PAGE EXCERPT →
◇ ◇ ◇ ◇ ◇

Transfections were performed prior to differentiation by incubation for 24 h of preconfluent cells with a mix of three Stealth siRNAs targeted against Fto/FTO (designed to span multiple exons) or three nontargeted controls with Lipofectamine 2000 (40 nM siRNA) or Lipofectamine 3000 (75 nM siRNA). Fto/protein tyrosine phosphatase, receptor type, V (Ptprv) and Fto/spondin 2 (Spon2) double knockdowns were performed by adding a single Stealth siRNA against Ptprv or Spon2 to the mix of three anti-Fto siRNAs (all predesigned by Thermo Fisher). Knockdown of Fto in mature adipocytes was achieved by electroporation (4446) using the same siRNAs after 3T3-L1 cells had been differentiated.

RNA expression studies, RNA-Seq, and m6A RNA immunoprecipitation

Total RNA was isolated using the RNeasy lipid tissue mini kit and columns were treated with DNase (both Qiagen). cDNA was reverse transcribed with the Transcriptor First Strand cDNA synthesis kit (Roche) using both OligoDT and random hexamer primers. Quantitative real-time PCR (qPCR) was performed on a LightCycler 480 using SYBR Green I Master (Roche). Analysis was performed by the LightCycler 480 software (Roche) using the second derivative maximum calculation based on a standard curve. qPCR primers were designed using Primer 3 (http://bioinfo.ut.ee/primer3/) to span exon-exon junctions and are provided in supplemental Tables S1 and S2. Analysis of mRNA in Fto/FTO knockdown experiments in vitro was normalized to Rplp0/RPLP0 unless otherwise indicated.

Sample integrity for RNA utilized for RNA-Seq was assessed with an Agilent 2100 bioanalyzer. All samples had RIN numbers greater than 8.0. mRNA was isolated using poly-A pulldown and reverse transcribed to generate cDNA (47). cDNA was sequenced using single-ended sequencing on a HiSeq2000 according to the manufacturer’s recommendations (Illumina) at the Columbia Genome Center, 1 × 100 bp read length, 30 M read count. The pass filter reads were mapped to mouse reference genome mm9 using TopHat (version 2.0.11; https://ccb.jhu.edu/software/tophat/index.shtml). TopHat infers novel exon-exon junctions and combines them with junctions from known mRNA sequences as the reference annotation. For each read, up to three mismatches and 10 multiple hits were allowed during mapping. FPKM values indicating relative abundance were estimated using Cufflinks software (version 2.2.1; http://cole-trapnell-lab.github.io/cufflinks/). Only transcripts with FPKM values that were verified as acceptable in at least three of four replicates with average FPKM values of all replicates in both conditions (siCtr and siFto) >1 were considered. Transcripts with average FPKM values below 1 were excluded from data analyses, but included in adjustments for multiple testings.

◇ ◇ ◇ ◇ ◇

DATA EXTRACTS →
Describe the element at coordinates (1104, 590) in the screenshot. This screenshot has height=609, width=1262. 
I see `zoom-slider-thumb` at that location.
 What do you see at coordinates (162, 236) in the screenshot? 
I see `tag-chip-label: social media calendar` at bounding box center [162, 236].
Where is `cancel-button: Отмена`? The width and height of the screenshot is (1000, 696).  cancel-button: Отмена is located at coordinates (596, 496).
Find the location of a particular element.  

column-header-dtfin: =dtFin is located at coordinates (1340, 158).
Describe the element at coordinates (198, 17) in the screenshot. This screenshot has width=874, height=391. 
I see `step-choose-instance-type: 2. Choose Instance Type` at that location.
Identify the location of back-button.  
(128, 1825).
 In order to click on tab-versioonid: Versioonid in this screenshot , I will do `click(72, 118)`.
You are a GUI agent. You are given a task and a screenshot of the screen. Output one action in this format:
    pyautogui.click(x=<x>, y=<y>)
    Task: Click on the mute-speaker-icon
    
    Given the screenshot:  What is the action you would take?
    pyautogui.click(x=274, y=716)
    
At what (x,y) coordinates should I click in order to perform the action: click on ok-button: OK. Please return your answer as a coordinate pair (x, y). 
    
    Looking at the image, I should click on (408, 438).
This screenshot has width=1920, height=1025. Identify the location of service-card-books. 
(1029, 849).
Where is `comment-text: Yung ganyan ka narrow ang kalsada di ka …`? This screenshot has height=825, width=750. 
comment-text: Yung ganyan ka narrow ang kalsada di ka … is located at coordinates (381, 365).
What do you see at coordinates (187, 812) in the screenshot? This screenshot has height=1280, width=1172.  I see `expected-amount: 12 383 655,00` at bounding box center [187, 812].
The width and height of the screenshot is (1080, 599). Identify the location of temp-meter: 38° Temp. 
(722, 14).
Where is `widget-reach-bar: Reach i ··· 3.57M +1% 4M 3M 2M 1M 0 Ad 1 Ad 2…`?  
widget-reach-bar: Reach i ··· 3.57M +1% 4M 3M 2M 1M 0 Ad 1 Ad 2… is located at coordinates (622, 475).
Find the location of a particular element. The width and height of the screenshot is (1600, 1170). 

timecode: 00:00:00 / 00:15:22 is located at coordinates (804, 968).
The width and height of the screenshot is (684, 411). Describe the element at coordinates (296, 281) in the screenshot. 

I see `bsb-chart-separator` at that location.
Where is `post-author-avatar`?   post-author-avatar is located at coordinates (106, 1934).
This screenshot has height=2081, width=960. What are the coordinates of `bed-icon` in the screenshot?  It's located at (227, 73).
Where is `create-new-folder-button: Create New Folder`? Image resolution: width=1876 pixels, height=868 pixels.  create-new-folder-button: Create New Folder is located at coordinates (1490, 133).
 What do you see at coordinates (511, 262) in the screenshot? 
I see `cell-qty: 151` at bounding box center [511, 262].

◇ ◇ ◇ ◇ ◇

LIST OF TASKS →
A) In the methods excerpt, which mouse reference genome were the pass filter reads mapped to?
B) From the methods excerpt, write out the passage starting with "Transfections were performed" and going on through "had been differentiated.".

RESPONSES TO THE EXERCISE →
A) The pass filter reads were mapped to mouse reference genome mm9.

B)
Transfections were performed prior to differentiation by incubation for 24 h of preconfluent cells with a mix of three Stealth siRNAs targeted against Fto/FTO (designed to span multiple exons) or three nontargeted controls with Lipofectamine 2000 (40 nM siRNA) or Lipofectamine 3000 (75 nM siRNA). Fto/protein tyrosine phosphatase, receptor type, V (Ptprv) and Fto/spondin 2 (Spon2) double knockdowns were performed by adding a single Stealth siRNA against Ptprv or Spon2 to the mix of three anti-Fto siRNAs (all predesigned by Thermo Fisher). Knockdown of Fto in mature adipocytes was achieved by electroporation (4446) using the same siRNAs after 3T3-L1 cells had been differentiated.